Jon thought a moment. “I want a look at anything they have registered with U.N. Space; any ships, any tugs, anything.”
“I’ll get that, too. How is it going?”
“Great,” Jon answered, the sarcasm heavy in his voice. “I’ve interviewed several people. There’s a trace; money going one way, units going another.”
“How did you get that?”
“I spoke to our original complainant. She sent me to her neighbour, who sent me to a door-to-door salesman, who sent me to his accountant, who sent me to his broker.”
Doug gave a long whistle, audible even over the wind noise.
“It gets worse,” Jon continued. “Each of them is selling more units to others.”
Doug’s eyes widened, visible even in the tiny screen. “Hello, Charles Ponzi.”
Jon made a sound of exhalation with his lips, a rapid shushing noise. “Don’t know that yet. That’s why I need the net search. Let’s not jump the gun.”
Doug nodded, then changed the subject. “Where are you?”
“In a cab.”
“But it looks like you are outside.” Doug was peering into the screen, making his eyes look huge.
“It’s a tuk-tuk,” Jon answered absently.
Doug nodded again, as though that explained everything. “Where are you going?”
“To the corporate registry.”
“You mean you actually have to travel there?”

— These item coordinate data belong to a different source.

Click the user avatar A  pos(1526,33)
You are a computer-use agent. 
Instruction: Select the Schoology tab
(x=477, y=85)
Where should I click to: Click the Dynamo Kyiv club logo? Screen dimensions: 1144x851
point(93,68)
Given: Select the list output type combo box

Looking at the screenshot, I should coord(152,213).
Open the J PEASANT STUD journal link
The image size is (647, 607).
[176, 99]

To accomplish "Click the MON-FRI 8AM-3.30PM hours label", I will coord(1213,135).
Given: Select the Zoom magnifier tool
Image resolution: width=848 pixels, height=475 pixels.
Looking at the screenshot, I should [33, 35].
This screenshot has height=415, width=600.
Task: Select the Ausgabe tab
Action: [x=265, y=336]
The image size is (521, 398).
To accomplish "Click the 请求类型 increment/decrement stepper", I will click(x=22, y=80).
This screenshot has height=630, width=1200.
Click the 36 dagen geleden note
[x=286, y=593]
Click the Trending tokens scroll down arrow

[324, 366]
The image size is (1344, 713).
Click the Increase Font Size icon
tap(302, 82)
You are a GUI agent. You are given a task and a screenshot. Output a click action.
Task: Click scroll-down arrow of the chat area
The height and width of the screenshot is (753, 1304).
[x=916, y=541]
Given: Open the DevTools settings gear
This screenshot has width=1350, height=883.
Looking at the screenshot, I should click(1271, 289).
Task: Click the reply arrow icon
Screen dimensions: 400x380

“Yeah. Nothing’s net-linked yet, or even computerized. I’m going to have to search through the files by hand.”
“Good luck,” Doug chuckled.
“Thanks. E-mail me as soon as you’re finished.”
The little screen cleared suddenly. Jon shut down the viewphone, and tucked the smartphone into his pants pocket. It was the only place to store it; he had wisely ditched his suit jacket back at the hotel. His shirt and pants were still damp with sweat in this heat, and a passing breeze provided only a temporary reprieve.
He settled back into the open-air seat behind the driver, watching the massed humanity whiz past. The little kerosene-smelling, three-wheeled vehicle swerved through traffic, bound for Government House. Jon wasn’t looking forward to his afternoon in its prodigious filing system.